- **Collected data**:
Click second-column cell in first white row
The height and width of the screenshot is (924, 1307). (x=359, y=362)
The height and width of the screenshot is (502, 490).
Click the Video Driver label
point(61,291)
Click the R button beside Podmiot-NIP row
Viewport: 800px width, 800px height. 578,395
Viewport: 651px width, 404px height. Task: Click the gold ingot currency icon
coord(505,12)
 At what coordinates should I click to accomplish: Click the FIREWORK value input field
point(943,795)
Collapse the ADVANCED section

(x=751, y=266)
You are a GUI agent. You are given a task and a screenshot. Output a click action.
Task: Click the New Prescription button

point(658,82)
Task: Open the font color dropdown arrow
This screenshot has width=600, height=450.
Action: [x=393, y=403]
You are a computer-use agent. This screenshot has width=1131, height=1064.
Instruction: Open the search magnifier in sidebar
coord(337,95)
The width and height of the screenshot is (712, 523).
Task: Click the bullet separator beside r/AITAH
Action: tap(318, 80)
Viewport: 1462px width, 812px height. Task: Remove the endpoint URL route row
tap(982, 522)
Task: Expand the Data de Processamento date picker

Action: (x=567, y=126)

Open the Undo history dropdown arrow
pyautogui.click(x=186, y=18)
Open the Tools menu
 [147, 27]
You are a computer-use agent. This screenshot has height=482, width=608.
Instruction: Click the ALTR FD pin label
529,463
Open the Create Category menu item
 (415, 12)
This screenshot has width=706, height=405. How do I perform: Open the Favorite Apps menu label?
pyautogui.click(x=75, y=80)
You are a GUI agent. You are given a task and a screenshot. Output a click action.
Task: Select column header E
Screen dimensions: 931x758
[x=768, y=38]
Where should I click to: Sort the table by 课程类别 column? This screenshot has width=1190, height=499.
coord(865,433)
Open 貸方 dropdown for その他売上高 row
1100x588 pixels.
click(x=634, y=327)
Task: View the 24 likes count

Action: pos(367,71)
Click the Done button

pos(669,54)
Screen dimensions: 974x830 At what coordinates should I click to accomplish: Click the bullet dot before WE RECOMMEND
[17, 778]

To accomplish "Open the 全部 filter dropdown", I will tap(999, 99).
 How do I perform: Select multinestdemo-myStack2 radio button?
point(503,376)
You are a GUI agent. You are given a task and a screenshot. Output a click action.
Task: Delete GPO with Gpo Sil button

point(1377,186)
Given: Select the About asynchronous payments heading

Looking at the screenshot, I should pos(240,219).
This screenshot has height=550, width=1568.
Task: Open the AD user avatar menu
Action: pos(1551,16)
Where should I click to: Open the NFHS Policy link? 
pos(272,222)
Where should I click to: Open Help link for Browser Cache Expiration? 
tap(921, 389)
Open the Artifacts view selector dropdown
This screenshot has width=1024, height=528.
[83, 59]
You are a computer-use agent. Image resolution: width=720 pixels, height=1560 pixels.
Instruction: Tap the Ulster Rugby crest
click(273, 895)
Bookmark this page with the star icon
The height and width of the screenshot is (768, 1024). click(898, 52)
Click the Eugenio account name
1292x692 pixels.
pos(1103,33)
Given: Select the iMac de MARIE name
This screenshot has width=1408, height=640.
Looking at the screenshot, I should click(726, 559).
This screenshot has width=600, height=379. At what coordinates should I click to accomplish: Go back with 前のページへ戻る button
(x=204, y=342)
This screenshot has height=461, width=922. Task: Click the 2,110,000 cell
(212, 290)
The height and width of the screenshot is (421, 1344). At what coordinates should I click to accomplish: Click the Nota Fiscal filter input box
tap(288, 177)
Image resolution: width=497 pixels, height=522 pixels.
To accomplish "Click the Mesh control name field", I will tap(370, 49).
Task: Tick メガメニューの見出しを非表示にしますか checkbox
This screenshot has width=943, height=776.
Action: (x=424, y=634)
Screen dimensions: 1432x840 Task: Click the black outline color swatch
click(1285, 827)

- **Required action**:
Set all the entries above down again exactly.

- **Task result**:
Click second-column cell in first white row
The height and width of the screenshot is (924, 1307). (x=359, y=362)
The height and width of the screenshot is (502, 490).
Click the Video Driver label
point(61,291)
Click the R button beside Podmiot-NIP row
Viewport: 800px width, 800px height. 578,395
Viewport: 651px width, 404px height. Task: Click the gold ingot currency icon
coord(505,12)
 At what coordinates should I click to accomplish: Click the FIREWORK value input field
point(943,795)
Collapse the ADVANCED section

(x=751, y=266)
You are a GUI agent. You are given a task and a screenshot. Output a click action.
Task: Click the New Prescription button

point(658,82)
Task: Open the font color dropdown arrow
This screenshot has width=600, height=450.
Action: [x=393, y=403]
You are a computer-use agent. This screenshot has width=1131, height=1064.
Instruction: Open the search magnifier in sidebar
coord(337,95)
The width and height of the screenshot is (712, 523).
Task: Click the bullet separator beside r/AITAH
Action: tap(318, 80)
Viewport: 1462px width, 812px height. Task: Remove the endpoint URL route row
tap(982, 522)
Task: Expand the Data de Processamento date picker

Action: (x=567, y=126)

Open the Undo history dropdown arrow
pyautogui.click(x=186, y=18)
Open the Tools menu
 [147, 27]
You are a computer-use agent. This screenshot has height=482, width=608.
Instruction: Click the ALTR FD pin label
529,463
Open the Create Category menu item
 (415, 12)
This screenshot has width=706, height=405. How do I perform: Open the Favorite Apps menu label?
pyautogui.click(x=75, y=80)
You are a GUI agent. You are given a task and a screenshot. Output a click action.
Task: Select column header E
Screen dimensions: 931x758
[x=768, y=38]
Where should I click to: Sort the table by 课程类别 column? This screenshot has width=1190, height=499.
coord(865,433)
Open 貸方 dropdown for その他売上高 row
1100x588 pixels.
click(x=634, y=327)
Task: View the 24 likes count

Action: pos(367,71)
Click the Done button

pos(669,54)
Screen dimensions: 974x830 At what coordinates should I click to accomplish: Click the bullet dot before WE RECOMMEND
[17, 778]

To accomplish "Open the 全部 filter dropdown", I will tap(999, 99).
 How do I perform: Select multinestdemo-myStack2 radio button?
point(503,376)
You are a GUI agent. You are given a task and a screenshot. Output a click action.
Task: Delete GPO with Gpo Sil button

point(1377,186)
Given: Select the About asynchronous payments heading

Looking at the screenshot, I should pos(240,219).
This screenshot has height=550, width=1568.
Task: Open the AD user avatar menu
Action: pos(1551,16)
Where should I click to: Open the NFHS Policy link? 
pos(272,222)
Where should I click to: Open Help link for Browser Cache Expiration? 
tap(921, 389)
Open the Artifacts view selector dropdown
This screenshot has width=1024, height=528.
[83, 59]
You are a computer-use agent. Image resolution: width=720 pixels, height=1560 pixels.
Instruction: Tap the Ulster Rugby crest
click(273, 895)
Bookmark this page with the star icon
The height and width of the screenshot is (768, 1024). click(898, 52)
Click the Eugenio account name
1292x692 pixels.
pos(1103,33)
Given: Select the iMac de MARIE name
This screenshot has width=1408, height=640.
Looking at the screenshot, I should click(726, 559).
This screenshot has width=600, height=379. At what coordinates should I click to accomplish: Go back with 前のページへ戻る button
(x=204, y=342)
This screenshot has height=461, width=922. Task: Click the 2,110,000 cell
(212, 290)
The height and width of the screenshot is (421, 1344). At what coordinates should I click to accomplish: Click the Nota Fiscal filter input box
tap(288, 177)
Image resolution: width=497 pixels, height=522 pixels.
To accomplish "Click the Mesh control name field", I will tap(370, 49).
Task: Tick メガメニューの見出しを非表示にしますか checkbox
This screenshot has width=943, height=776.
Action: (x=424, y=634)
Screen dimensions: 1432x840 Task: Click the black outline color swatch
click(1285, 827)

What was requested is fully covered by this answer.